Für Florianne
Beat Sitter-Liver erzählt (Interview): « Mit dem Begriff ‹Würde der Pflanze› wollen wir einer neuen Einsicht, einer erweiterten moralischen Grundhaltung und damit einer ethischen Errungenschaft Ausdruck verleihen. Im Grunde genommen ist es nicht wichtig, ob wir dafür das Wort ‚Würde‘ oder einen anderen Ausdruck wählen. Allerdings kommen die Geschichte von ‚Würde‘ und die Assoziationen, die sich mit diesem Wort verbinden, unserem Anliegen entgegen.
Worum es geht: Wir erfahren Anderes neu und tiefer in dem, was es von sich aus ist, was es als es selber für uns bedeuten kann. Dieses Andere mutet uns zunächst fremd an, es ist uns indessen in wichtiger Hinsicht auch schon vertraut: Es ist ein Lebewesen, ein Wesen, welches ein eigenes Gutes besitzt, dem aber etwas auch abträglich sein kann – das für es Schlechte. Beobachtung lehrt uns, dass dieses Andere – nicht gleich, aber ähnlich wie wir – sich durch «Gebürtigkeit» auszeichnet. Zwar zögern wir, bei Pflanzen von Gebürtigkeit zu sprechen; doch auch die einzelne Pflanze entsteht aus etwas anderem, sie entwickelt sich, sie durchläuft einen existentiellen Zyklus, in welchem Entfaltung zu einer besonderen Höhe (zu einem individuellen Ziel) über Vergehen ins Wegsterben mündet. Wir stehen einem Wesen gegenüber, das lebt, das als dieser besondere Prozess nicht auf Grund der Macht von Menschen existiert, auch wenn solche Macht es prägen, ihm helfend beistehen oder es schädigen mag. Als ein diesem Sinne eigenständiges Lebewesen trägt es einen Wert in sich selber, einen Eigenwert. Mit diesem Ausdruck weisen wir auf etwas hin, das das Wesen des Anderen mit ausmacht und dieses darum als im Grunde seines Daseins von uns unabhängig deklariert.
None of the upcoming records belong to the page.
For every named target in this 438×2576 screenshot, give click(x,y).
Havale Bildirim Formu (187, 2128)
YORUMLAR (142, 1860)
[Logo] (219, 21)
Der Ausdruck ‚Würde‘ trug zunächst soziale Bedeutung. Auch wir brauchen das Wort immer noch, um Achtung gebietenden Wert auszudrücken, welcher einem besonderen uns gegenüber stehenden Menschen kraft seiner Fähigkeiten oder seiner Funktionen, seines daraus entspringenden sozialen Status zukommt. Doch haben wir längst gelernt, mit dem Wort auch das Einzigartige und höchst Wertvolle eines jeden menschlichen Wesens zur Sprache zu bringen – das eben, was jeder und jedem eine gewisse Unverfügbarkeit, ja Unantastbarkeit verbürgt.
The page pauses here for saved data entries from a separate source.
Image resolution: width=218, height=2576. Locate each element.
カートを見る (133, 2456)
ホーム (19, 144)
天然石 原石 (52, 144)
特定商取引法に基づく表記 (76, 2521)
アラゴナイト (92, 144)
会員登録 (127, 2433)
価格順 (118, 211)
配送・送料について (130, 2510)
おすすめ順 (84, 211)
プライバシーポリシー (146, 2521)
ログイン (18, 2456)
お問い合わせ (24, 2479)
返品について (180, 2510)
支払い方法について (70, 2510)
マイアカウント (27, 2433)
Der lateinische Ausdruck dignitas humana, dem das deutsche ‚Würde‘ entspricht, findet sich schon bei Cicero, bedeutet dort vor allem des Menschen Vernünftigkeit und edle Bildung. Die christliche Lehre bindet den Begriff ‚Würde‘ besonders an die Gottebenbildlichkeit. Die Frage stellt sich, ob angesichts solcher Quellen die Übertragung (Metapher) des Ausdrucks ‚Würde‘ vom Menschen auf andere Lebewesen noch angemessen sei. Gehe ich davon aus, dass nichtmenschliche Lebewesen blosse Sachen sind, eine Art lebender Maschinen, ausschliesslich zur Befriedigung meiner Interessen gedacht, dann erscheint die Übertragung als absurd, sie ist nicht nachvollziehbar. Wenn ich aber Lebewesen nicht nur als etwas Verfügbares betrachte, sondern als etwas, das in seinem Dasein ein eigenes, von mir nicht abhängiges Gutes besitzt, verstehe, dann lässt sich die Metapher mit guten Gründen vertreten.»